■ TASKS AND EXERCISES:
(1) Quote exactly the part of the news item on the USDA relocation proposal that opens with the words containing "Opposition to moving" and closes with "about USDA’s proposal.".
(2) List every organization or agency named in the news item on the USDA relocation proposal.

■ DOCUMENT SECTION:
────────────────────
Opposition to moving the Economic Research Service and National Institute of Food and Agriculture out of Washington, D.C., continues to mount, with the National Farmers Union the latest to voice concern about USDA’s proposal.
NFU’s President, Roger Johnson, criticized the plan in a Sept.18 letter to Agriculture Secretary Sonny Perdue, telling him “the process to relocate these agencies has lacked meaningful public input that would better inform any final decision” and urging USDA to “be more forthcoming and transparent with the metrics it utilized in developing the current proposal.”
In addition, Johnson said, “We are concerned that the move will lead to a large loss of knowledgeable and experienced staff” and “any disruption in the execution of these agencies’ functions would have a significant detrimental impact on family farmers and ranchers.”
Although the potential move of ERS has garnered the most attention, supporters of NIFA also are worried about the proposal, announced by USDA last month.
────────────────────
■ RAW DATA:
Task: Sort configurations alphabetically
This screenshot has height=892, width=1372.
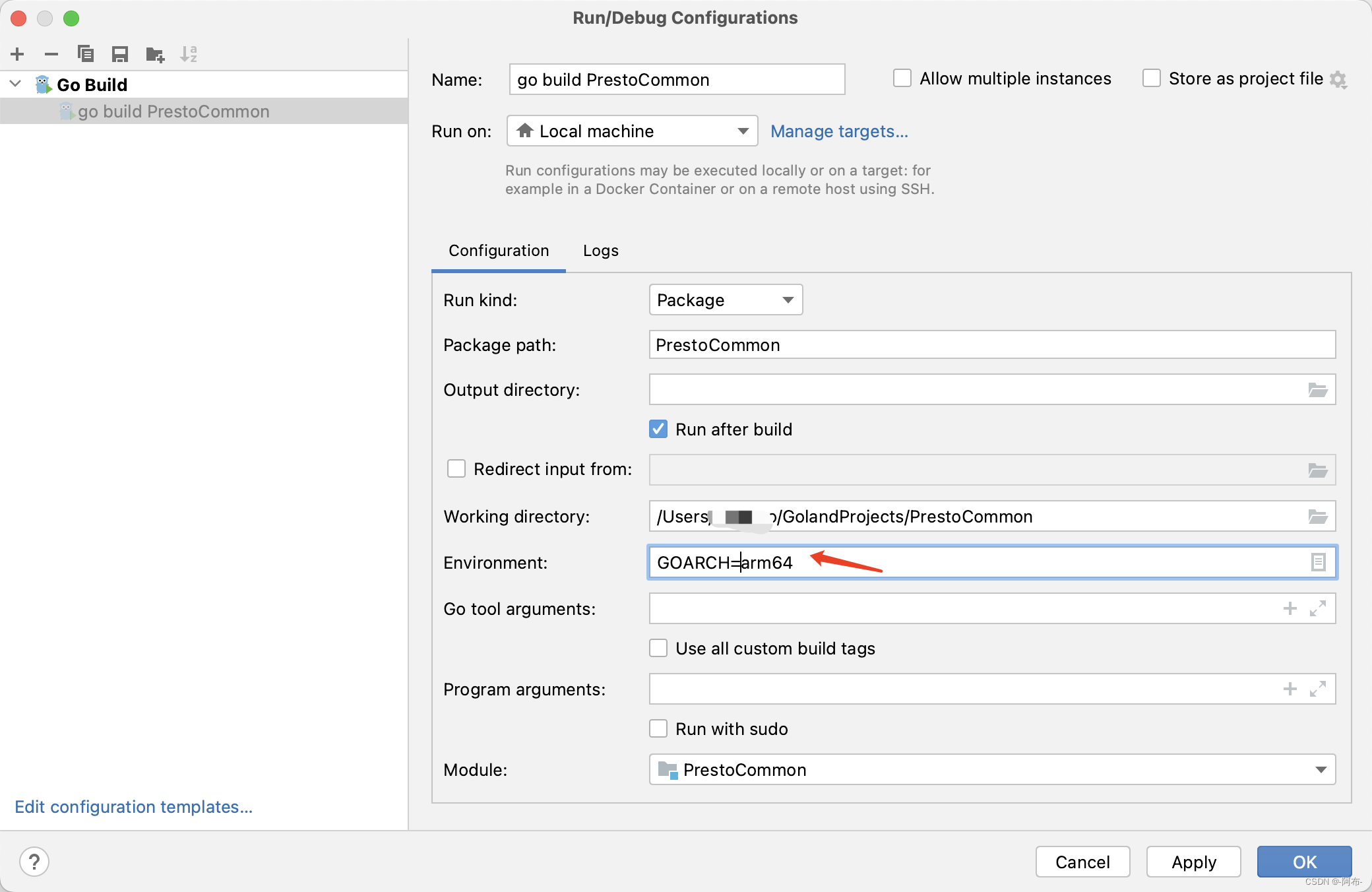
────────────────────
■ RESPONSES TO THE EXERCISE:
(1)
Opposition to moving the Economic Research Service and National Institute of Food and Agriculture out of Washington, D.C., continues to mount, with the National Farmers Union the latest to voice concern about USDA’s proposal.

(2)
- National Farmers Union (NFU)
- USDA
- Economic Research Service (ERS)
- National Institute of Food and Agriculture (NIFA)